* Your task:
Retype only the lines running from the beginning of the entries below to the line with "Screen dimensions: 1004x618", both included. Do not include pictures.

* Input records:
::::

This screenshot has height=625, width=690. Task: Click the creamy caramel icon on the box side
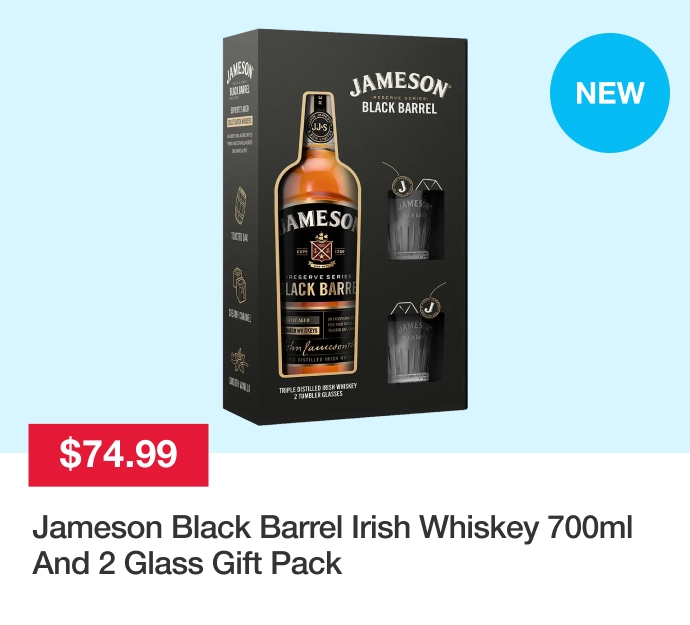(240, 285)
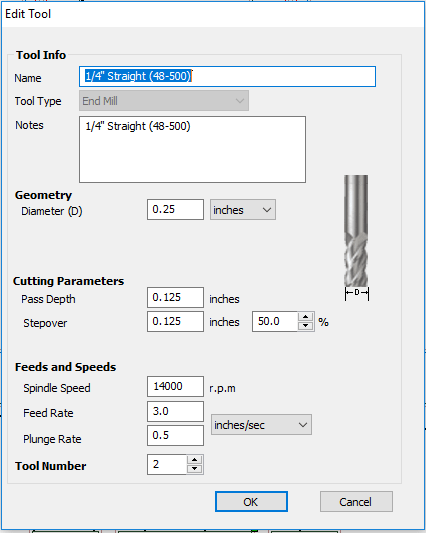Click the Pass Depth input field
The width and height of the screenshot is (426, 533).
(175, 297)
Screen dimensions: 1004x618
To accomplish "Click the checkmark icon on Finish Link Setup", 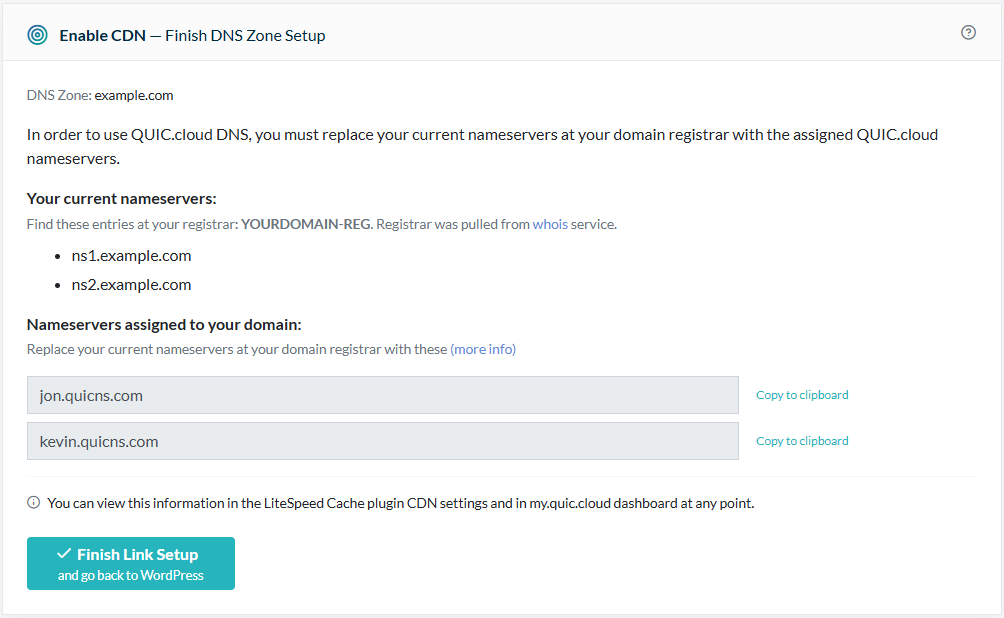I will [64, 554].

::::

* Answer space:
This screenshot has height=625, width=690. Task: Click the creamy caramel icon on the box side
(240, 285)
Click the Pass Depth input field
The width and height of the screenshot is (426, 533).
(175, 297)
Screen dimensions: 1004x618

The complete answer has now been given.